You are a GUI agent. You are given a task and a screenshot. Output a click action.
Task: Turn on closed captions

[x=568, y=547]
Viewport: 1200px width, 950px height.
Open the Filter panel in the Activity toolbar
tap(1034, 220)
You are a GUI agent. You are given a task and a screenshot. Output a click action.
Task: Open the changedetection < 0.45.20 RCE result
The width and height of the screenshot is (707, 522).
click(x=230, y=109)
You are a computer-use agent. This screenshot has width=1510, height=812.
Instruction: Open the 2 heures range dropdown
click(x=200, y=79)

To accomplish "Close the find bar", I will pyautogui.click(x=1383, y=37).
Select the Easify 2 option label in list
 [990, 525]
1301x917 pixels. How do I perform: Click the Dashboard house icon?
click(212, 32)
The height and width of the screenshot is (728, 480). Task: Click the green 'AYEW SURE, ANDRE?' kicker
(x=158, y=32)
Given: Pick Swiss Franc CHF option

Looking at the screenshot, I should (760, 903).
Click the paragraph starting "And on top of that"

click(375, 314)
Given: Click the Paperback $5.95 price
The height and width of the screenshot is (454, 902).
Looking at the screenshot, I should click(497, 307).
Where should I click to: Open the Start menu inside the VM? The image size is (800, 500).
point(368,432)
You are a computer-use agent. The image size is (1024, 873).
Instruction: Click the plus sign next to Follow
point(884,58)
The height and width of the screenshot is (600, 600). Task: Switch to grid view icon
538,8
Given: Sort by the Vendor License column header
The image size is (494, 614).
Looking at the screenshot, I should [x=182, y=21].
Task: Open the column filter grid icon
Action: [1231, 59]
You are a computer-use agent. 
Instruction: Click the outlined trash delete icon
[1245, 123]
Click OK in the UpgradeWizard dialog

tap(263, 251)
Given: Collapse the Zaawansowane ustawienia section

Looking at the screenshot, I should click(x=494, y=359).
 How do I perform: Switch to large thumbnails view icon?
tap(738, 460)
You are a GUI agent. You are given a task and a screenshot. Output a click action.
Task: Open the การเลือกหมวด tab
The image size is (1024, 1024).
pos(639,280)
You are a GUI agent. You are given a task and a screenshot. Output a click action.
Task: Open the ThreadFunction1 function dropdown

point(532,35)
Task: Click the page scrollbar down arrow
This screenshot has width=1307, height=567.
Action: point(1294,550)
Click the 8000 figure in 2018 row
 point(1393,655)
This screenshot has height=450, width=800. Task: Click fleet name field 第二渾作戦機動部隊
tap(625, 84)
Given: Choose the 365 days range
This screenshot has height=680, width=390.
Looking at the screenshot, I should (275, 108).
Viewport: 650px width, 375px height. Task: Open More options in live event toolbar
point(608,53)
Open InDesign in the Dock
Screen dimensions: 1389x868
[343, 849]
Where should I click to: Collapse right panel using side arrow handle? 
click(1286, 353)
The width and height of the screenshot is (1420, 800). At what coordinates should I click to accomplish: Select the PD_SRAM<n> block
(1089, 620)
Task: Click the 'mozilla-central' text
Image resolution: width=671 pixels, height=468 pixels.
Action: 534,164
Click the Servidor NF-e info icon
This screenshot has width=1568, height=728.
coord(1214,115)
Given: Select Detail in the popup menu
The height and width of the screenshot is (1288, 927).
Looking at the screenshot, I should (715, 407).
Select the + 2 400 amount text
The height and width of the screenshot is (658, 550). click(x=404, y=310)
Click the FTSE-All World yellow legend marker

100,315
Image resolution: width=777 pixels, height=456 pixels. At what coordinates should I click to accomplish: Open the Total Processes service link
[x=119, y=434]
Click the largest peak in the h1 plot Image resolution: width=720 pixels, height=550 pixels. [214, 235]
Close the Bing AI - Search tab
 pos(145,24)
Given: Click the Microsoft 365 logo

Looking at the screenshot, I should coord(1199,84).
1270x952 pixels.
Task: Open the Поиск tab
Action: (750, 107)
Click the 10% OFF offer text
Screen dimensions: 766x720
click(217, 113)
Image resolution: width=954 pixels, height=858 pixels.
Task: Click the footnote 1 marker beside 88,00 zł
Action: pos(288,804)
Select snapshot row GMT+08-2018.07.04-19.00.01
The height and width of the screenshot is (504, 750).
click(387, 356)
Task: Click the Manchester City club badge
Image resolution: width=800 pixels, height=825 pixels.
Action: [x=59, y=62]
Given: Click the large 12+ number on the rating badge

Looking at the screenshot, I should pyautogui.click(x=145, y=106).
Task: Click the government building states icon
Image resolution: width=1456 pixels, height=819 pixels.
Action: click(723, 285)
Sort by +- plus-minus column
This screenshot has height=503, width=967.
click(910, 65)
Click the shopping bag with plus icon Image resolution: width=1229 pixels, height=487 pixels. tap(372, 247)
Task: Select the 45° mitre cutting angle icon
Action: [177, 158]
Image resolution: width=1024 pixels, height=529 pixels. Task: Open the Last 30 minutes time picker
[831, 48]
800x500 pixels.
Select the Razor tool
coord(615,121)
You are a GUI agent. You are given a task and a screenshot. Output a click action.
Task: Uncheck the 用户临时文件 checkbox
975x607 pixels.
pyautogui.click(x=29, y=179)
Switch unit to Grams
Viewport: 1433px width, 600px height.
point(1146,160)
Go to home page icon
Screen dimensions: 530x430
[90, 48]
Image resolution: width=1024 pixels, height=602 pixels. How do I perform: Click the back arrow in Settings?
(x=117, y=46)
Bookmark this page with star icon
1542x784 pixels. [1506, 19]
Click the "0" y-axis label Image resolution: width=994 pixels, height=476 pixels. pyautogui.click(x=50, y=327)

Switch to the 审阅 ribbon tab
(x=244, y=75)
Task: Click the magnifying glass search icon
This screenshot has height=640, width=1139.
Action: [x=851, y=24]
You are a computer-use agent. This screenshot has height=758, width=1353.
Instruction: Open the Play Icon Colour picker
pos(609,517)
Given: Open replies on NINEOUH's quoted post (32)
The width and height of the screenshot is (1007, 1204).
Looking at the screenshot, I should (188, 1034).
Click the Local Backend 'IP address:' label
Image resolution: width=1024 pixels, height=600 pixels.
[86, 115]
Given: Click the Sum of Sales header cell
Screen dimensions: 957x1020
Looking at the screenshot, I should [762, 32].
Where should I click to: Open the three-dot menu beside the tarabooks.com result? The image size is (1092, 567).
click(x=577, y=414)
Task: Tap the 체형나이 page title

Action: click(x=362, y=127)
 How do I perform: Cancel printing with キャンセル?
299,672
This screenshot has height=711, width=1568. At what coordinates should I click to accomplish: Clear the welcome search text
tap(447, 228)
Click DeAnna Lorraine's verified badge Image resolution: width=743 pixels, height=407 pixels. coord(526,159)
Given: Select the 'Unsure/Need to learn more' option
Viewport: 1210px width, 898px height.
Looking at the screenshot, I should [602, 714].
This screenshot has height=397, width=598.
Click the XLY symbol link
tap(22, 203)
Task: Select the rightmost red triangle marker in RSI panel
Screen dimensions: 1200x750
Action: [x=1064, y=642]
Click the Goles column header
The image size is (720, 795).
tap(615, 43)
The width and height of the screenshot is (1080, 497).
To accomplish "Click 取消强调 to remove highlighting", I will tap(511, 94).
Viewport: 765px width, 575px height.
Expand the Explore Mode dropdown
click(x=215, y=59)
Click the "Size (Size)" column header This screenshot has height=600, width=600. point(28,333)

------------

Problem →
An exact, complete copy of the data is the only acceptable answer.

Solution for this problem →
You are a GUI agent. You are given a task and a screenshot. Output a click action.
Task: Turn on closed captions

[x=568, y=547]
Viewport: 1200px width, 950px height.
Open the Filter panel in the Activity toolbar
tap(1034, 220)
You are a GUI agent. You are given a task and a screenshot. Output a click action.
Task: Open the changedetection < 0.45.20 RCE result
The width and height of the screenshot is (707, 522).
click(x=230, y=109)
You are a computer-use agent. This screenshot has width=1510, height=812.
Instruction: Open the 2 heures range dropdown
click(x=200, y=79)

To accomplish "Close the find bar", I will pyautogui.click(x=1383, y=37).
Select the Easify 2 option label in list
 [990, 525]
1301x917 pixels. How do I perform: Click the Dashboard house icon?
click(212, 32)
The height and width of the screenshot is (728, 480). Task: Click the green 'AYEW SURE, ANDRE?' kicker
(x=158, y=32)
Given: Pick Swiss Franc CHF option

Looking at the screenshot, I should (760, 903).
Click the paragraph starting "And on top of that"

click(375, 314)
Given: Click the Paperback $5.95 price
The height and width of the screenshot is (454, 902).
Looking at the screenshot, I should click(497, 307).
Where should I click to: Open the Start menu inside the VM? The image size is (800, 500).
point(368,432)
You are a computer-use agent. The image size is (1024, 873).
Instruction: Click the plus sign next to Follow
point(884,58)
The height and width of the screenshot is (600, 600). Task: Switch to grid view icon
538,8
Given: Sort by the Vendor License column header
The image size is (494, 614).
Looking at the screenshot, I should [x=182, y=21].
Task: Open the column filter grid icon
Action: [1231, 59]
You are a computer-use agent. 
Instruction: Click the outlined trash delete icon
[1245, 123]
Click OK in the UpgradeWizard dialog

tap(263, 251)
Given: Collapse the Zaawansowane ustawienia section

Looking at the screenshot, I should click(x=494, y=359).
 How do I perform: Switch to large thumbnails view icon?
tap(738, 460)
You are a GUI agent. You are given a task and a screenshot. Output a click action.
Task: Open the การเลือกหมวด tab
The image size is (1024, 1024).
pos(639,280)
You are a GUI agent. You are given a task and a screenshot. Output a click action.
Task: Open the ThreadFunction1 function dropdown

point(532,35)
Task: Click the page scrollbar down arrow
This screenshot has width=1307, height=567.
Action: point(1294,550)
Click the 8000 figure in 2018 row
 point(1393,655)
This screenshot has height=450, width=800. Task: Click fleet name field 第二渾作戦機動部隊
tap(625, 84)
Given: Choose the 365 days range
This screenshot has height=680, width=390.
Looking at the screenshot, I should (275, 108).
Viewport: 650px width, 375px height. Task: Open More options in live event toolbar
point(608,53)
Open InDesign in the Dock
Screen dimensions: 1389x868
[343, 849]
Where should I click to: Collapse right panel using side arrow handle? 
click(1286, 353)
The width and height of the screenshot is (1420, 800). At what coordinates should I click to accomplish: Select the PD_SRAM<n> block
(1089, 620)
Task: Click the 'mozilla-central' text
Image resolution: width=671 pixels, height=468 pixels.
Action: 534,164
Click the Servidor NF-e info icon
This screenshot has width=1568, height=728.
coord(1214,115)
Given: Select Detail in the popup menu
The height and width of the screenshot is (1288, 927).
Looking at the screenshot, I should (715, 407).
Select the + 2 400 amount text
The height and width of the screenshot is (658, 550). click(x=404, y=310)
Click the FTSE-All World yellow legend marker

100,315
Image resolution: width=777 pixels, height=456 pixels. At what coordinates should I click to accomplish: Open the Total Processes service link
[x=119, y=434]
Click the largest peak in the h1 plot Image resolution: width=720 pixels, height=550 pixels. [214, 235]
Close the Bing AI - Search tab
 pos(145,24)
Given: Click the Microsoft 365 logo

Looking at the screenshot, I should coord(1199,84).
1270x952 pixels.
Task: Open the Поиск tab
Action: (750, 107)
Click the 10% OFF offer text
Screen dimensions: 766x720
click(217, 113)
Image resolution: width=954 pixels, height=858 pixels.
Task: Click the footnote 1 marker beside 88,00 zł
Action: pos(288,804)
Select snapshot row GMT+08-2018.07.04-19.00.01
The height and width of the screenshot is (504, 750).
click(387, 356)
Task: Click the Manchester City club badge
Image resolution: width=800 pixels, height=825 pixels.
Action: [x=59, y=62]
Given: Click the large 12+ number on the rating badge

Looking at the screenshot, I should pyautogui.click(x=145, y=106).
Task: Click the government building states icon
Image resolution: width=1456 pixels, height=819 pixels.
Action: click(723, 285)
Sort by +- plus-minus column
This screenshot has height=503, width=967.
click(910, 65)
Click the shopping bag with plus icon Image resolution: width=1229 pixels, height=487 pixels. tap(372, 247)
Task: Select the 45° mitre cutting angle icon
Action: [177, 158]
Image resolution: width=1024 pixels, height=529 pixels. Task: Open the Last 30 minutes time picker
[831, 48]
800x500 pixels.
Select the Razor tool
coord(615,121)
You are a GUI agent. You are given a task and a screenshot. Output a click action.
Task: Uncheck the 用户临时文件 checkbox
975x607 pixels.
pyautogui.click(x=29, y=179)
Switch unit to Grams
Viewport: 1433px width, 600px height.
point(1146,160)
Go to home page icon
Screen dimensions: 530x430
[90, 48]
Image resolution: width=1024 pixels, height=602 pixels. How do I perform: Click the back arrow in Settings?
(x=117, y=46)
Bookmark this page with star icon
1542x784 pixels. [1506, 19]
Click the "0" y-axis label Image resolution: width=994 pixels, height=476 pixels. pyautogui.click(x=50, y=327)

Switch to the 审阅 ribbon tab
(x=244, y=75)
Task: Click the magnifying glass search icon
This screenshot has height=640, width=1139.
Action: [x=851, y=24]
You are a computer-use agent. This screenshot has height=758, width=1353.
Instruction: Open the Play Icon Colour picker
pos(609,517)
Given: Open replies on NINEOUH's quoted post (32)
The width and height of the screenshot is (1007, 1204).
Looking at the screenshot, I should (188, 1034).
Click the Local Backend 'IP address:' label
Image resolution: width=1024 pixels, height=600 pixels.
[86, 115]
Given: Click the Sum of Sales header cell
Screen dimensions: 957x1020
Looking at the screenshot, I should [762, 32].
Where should I click to: Open the three-dot menu beside the tarabooks.com result? The image size is (1092, 567).
click(x=577, y=414)
Task: Tap the 체형나이 page title

Action: click(x=362, y=127)
 How do I perform: Cancel printing with キャンセル?
299,672
This screenshot has height=711, width=1568. At what coordinates should I click to accomplish: Clear the welcome search text
tap(447, 228)
Click DeAnna Lorraine's verified badge Image resolution: width=743 pixels, height=407 pixels. coord(526,159)
Given: Select the 'Unsure/Need to learn more' option
Viewport: 1210px width, 898px height.
Looking at the screenshot, I should [602, 714].
This screenshot has height=397, width=598.
Click the XLY symbol link
tap(22, 203)
Task: Select the rightmost red triangle marker in RSI panel
Screen dimensions: 1200x750
Action: [x=1064, y=642]
Click the Goles column header
The image size is (720, 795).
tap(615, 43)
The width and height of the screenshot is (1080, 497).
To accomplish "Click 取消强调 to remove highlighting", I will tap(511, 94).
Viewport: 765px width, 575px height.
Expand the Explore Mode dropdown
click(x=215, y=59)
Click the "Size (Size)" column header This screenshot has height=600, width=600. point(28,333)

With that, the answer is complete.